At the same time, our understanding of how we personally interact with AI in our day-to-day lives, and how we can use it to our advantage, remains limited. Ask a class of 13-year-olds what they think of when they hear ‘artificial intelligence’, for example, and the answers tend towards a common theme: ‘creepy’; ‘sinister’; ‘taking over the world’. How do we retain interest levels while grounding AI in reality and preparing students for the workplace of the future?
For young people to be able to lead and succeed in the data-driven economy, a strong understanding of this ever-evolving technology is paramount. In order to engage students with this topic, lessons should not only highlight the many forms that artificial intelligence can take in the real world, but also offer tangible experience of and interactions with the technology. Here are just some of the angles from which this topic can be approached, and suggestions for resources that can complement them.
AI in action
With the recent proliferation of smart speakers and virtual assistants, this technology can be a useful framework for an initial discussion around the key tenets of artificial intelligence. Most young people will have been exposed to these devices in some form; fewer, however, are likely to identify them as an example of AI. You could ask students:
What does AI look like?
What does it sound like?
To what extent should it mirror human behaviour?
Google’s Duplex AI assistant is a great example of the capabilities and potential of this technology. In a popular video of the assistant in action, it is heard making calls to a number of different businesses, sounding sufficiently humanlike in its interactions to fool the real humans on the other end of the line. The somewhat unnerving potential of the AI is likely to hook students, while it remains grounded in reality as an aid and time saver, rather than a replacement, for humans.

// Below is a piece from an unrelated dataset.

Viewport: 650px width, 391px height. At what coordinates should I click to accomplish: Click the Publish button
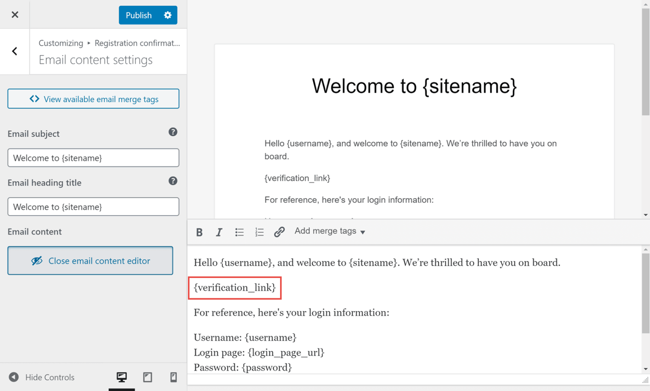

Quick, Draw! is a great resource for highlighting to students another manifestation of AI. The game challenges the user to create a series of doodles, while a neural network attempts to guess what they are drawing. Coupled with its hands-on, accessible nature, this activity has the potential to engage even the most reluctant of students.
Not so intelligent?
At the same time, we need students to be critical in their appraisal of AI technology. The mantra that ‘Machine learning is written in Python; artificial intelligence is written in PowerPoint’ is a great starting point for this discussion. You could ask students what they understand by this. The aim here is to draw out the idea that machine learning can already be seen in action in industries across the globe, while AI arguably remains a theoretical concept. Has anyone truly created an intelligent machine?

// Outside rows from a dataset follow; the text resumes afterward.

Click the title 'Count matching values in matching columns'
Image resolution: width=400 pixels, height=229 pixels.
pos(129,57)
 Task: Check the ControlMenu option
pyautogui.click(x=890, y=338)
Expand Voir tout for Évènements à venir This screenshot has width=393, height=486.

There is a wealth of resources that we can draw on to assist students in forming their own opinions in this debate. The Turing test, for example, is an important concept for students to understand and remains a useful benchmark against which to measure the capabilities of AI technology. Encourage your students to read aloud some of the transcripts for entries to the most recent Loebner Prize, an annual Turing test competition. Would any of these convince them that they were speaking to a real human?
On the website AI Weirdness, meanwhile, research scientist Janelle Shane publishes the entertaining results of her experiments training neural networks on existing content across a range of topics, from cat names to knitting patterns. Taking Halloween costumes as an example, you could allow students to explore; with suggestions such as ‘sentient stone’ and ‘a skunk in a moose suit’, it should quickly become apparent to them that this technology has some way to go in capturing the uniquely human traits of creativity and humour.

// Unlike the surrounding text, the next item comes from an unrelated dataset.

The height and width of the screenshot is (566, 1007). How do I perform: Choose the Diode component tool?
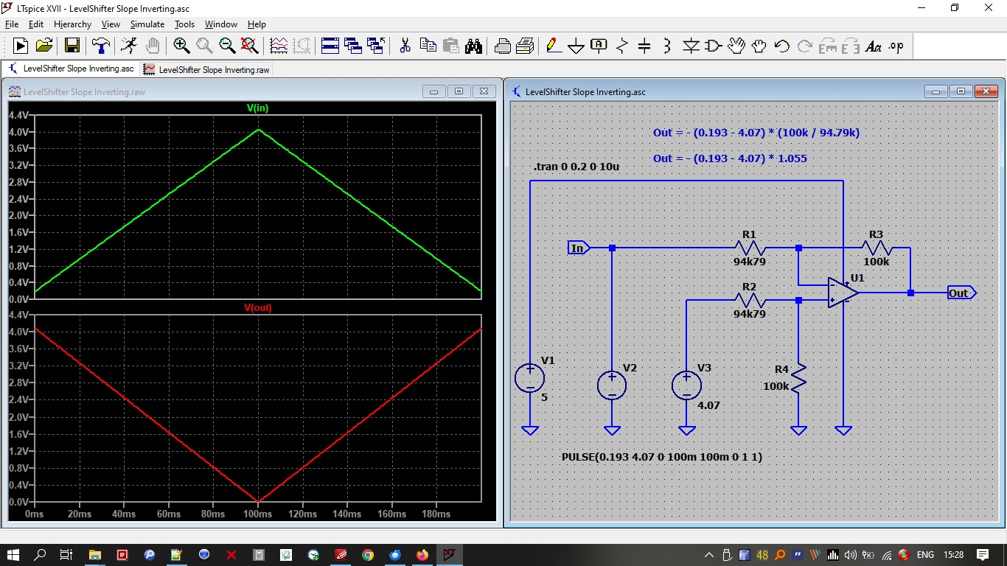click(690, 46)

AI and machine learning can also be ideal starting points for generating lively debate around other key topics in Computing. An unplugged activity in which students create their own algorithm to guide a visitor from the school reception to their classroom is an ideal catalyst for a discussion about the differences between how people and machines make sense of instructions. The ability of humans to apply common sense when determining a course of action can be highlighted as a strength that machines are unable to emulate, which can encourage students to understand AI as a tool to complement us rather than compete with us.
Meanwhile, developments in self-driving vehicle technology presents a unique opportunity for students to explore ethics in the context of computer science. Moral Machine, developed by the Massachusetts Institute of Technology, is an interactive tool that asks the user to judge the most acceptable outcomes of a series of moral dilemmas faced by a driverless car. By engaging with this modern take on the classic trolley problem, students develop a deeper and more personal understanding of the ethical challenges surrounding artificial intelligence.
These activities have been popular in our partner schools, with teachers commenting that pupils were “fully engaged” and found the topic “really interesting”. By providing students with an interactive forum in which to discuss and explore AI, we have an excellent opportunity to support the next generation in confidently claiming their place in the modern world.